The enduring excellence of Sean Cavanagh was a sight to behold at headquarters on Saturday. Every time Tyrone needed a lift Cavanagh seemed to supply it. Midway through the first half Cavanagh reeled off four points in a Tyrone burst of five without reply.

Then in the second period when Meath were suddenly buoyed up by Mickey Newman’s penalty and questions were being asked of Tyrone’s resolve a familiar thing happened: Cavanagh embraced the responsibility. Substitute Aidan Cassidy, who was effective, levelled and then Cavanagh curled over a splendid free.

Tyrone had the lead once more and they didn’t relinquish it. The all action midfielder from Moy made sure of that.

5. Harte on the line

Leaving Ballybofey in May with Donegal smiling and Tyrone reflecting on what might have been Mickey Harte walked away adamant that there was something in his current crop. His conviction isn’t misplaced.

Tyrone should have a say in who wins the All Ireland, and hey will be quietly confident of taking another scalp or two. Whoever defeats them from here on in will earn it. That is because Harte has once more proven to be a cool customer at playing his hand.

Conor Gormley swept up breaks as Meath struggled initially.

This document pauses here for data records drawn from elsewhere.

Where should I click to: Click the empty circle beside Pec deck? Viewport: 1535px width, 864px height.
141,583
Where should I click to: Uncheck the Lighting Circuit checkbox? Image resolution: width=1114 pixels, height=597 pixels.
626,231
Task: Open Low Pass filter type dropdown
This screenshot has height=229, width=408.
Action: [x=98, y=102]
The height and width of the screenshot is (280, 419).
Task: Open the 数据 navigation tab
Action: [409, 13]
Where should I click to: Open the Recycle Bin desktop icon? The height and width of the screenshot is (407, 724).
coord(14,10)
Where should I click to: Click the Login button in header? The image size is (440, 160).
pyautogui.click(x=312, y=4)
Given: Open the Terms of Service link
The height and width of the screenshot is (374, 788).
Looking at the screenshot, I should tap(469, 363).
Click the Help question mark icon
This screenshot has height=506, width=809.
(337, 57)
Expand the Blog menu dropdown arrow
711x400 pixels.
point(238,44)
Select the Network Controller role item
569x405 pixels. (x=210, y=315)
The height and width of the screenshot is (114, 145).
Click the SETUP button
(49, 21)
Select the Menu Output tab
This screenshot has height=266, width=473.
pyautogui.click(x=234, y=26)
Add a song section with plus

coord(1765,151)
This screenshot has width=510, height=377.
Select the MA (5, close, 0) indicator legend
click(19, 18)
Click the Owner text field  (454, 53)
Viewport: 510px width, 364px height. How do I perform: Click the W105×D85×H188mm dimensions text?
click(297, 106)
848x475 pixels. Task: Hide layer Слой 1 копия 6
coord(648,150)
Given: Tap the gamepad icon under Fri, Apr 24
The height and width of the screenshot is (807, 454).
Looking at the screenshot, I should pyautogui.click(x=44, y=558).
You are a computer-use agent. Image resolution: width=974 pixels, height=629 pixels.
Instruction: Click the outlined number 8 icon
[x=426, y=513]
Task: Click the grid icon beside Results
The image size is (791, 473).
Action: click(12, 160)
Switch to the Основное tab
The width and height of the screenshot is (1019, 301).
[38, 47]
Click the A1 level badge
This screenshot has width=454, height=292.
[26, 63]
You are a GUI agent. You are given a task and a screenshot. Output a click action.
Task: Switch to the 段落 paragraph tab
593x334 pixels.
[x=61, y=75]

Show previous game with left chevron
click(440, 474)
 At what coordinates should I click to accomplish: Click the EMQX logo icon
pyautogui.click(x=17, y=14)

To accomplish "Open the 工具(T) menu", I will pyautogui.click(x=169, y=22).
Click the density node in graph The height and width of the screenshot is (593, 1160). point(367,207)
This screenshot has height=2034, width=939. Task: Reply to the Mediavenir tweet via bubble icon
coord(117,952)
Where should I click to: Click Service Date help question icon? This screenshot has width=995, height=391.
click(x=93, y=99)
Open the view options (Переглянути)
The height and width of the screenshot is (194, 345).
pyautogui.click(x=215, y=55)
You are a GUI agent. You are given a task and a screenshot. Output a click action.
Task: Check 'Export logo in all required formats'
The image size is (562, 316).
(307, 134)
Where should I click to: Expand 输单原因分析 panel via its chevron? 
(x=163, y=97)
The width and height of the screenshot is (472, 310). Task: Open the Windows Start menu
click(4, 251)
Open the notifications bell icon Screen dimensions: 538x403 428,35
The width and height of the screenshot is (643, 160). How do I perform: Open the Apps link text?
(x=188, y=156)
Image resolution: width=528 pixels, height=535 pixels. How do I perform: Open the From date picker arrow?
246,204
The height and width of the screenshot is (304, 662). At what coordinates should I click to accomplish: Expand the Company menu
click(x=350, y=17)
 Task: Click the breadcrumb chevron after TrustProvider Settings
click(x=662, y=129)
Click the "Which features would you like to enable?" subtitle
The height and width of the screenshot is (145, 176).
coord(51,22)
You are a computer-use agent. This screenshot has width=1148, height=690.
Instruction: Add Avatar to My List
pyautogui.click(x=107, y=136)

Peter Harte can knit the play; his pass for Stephen O’Neill’s point midway through the first half a flash of real quality. The Cavanagh brothers have the understanding and nous to rattle any midfield partnership still in the hunt for Sam Maguire.

Further up the pitch Mattie Donnelly’s perpetual movement and Darren McCurry’s tasty left peg continue to flourish. Harte isn’t claiming Tyrone are the finished article, but they are undoubtedly improving with road.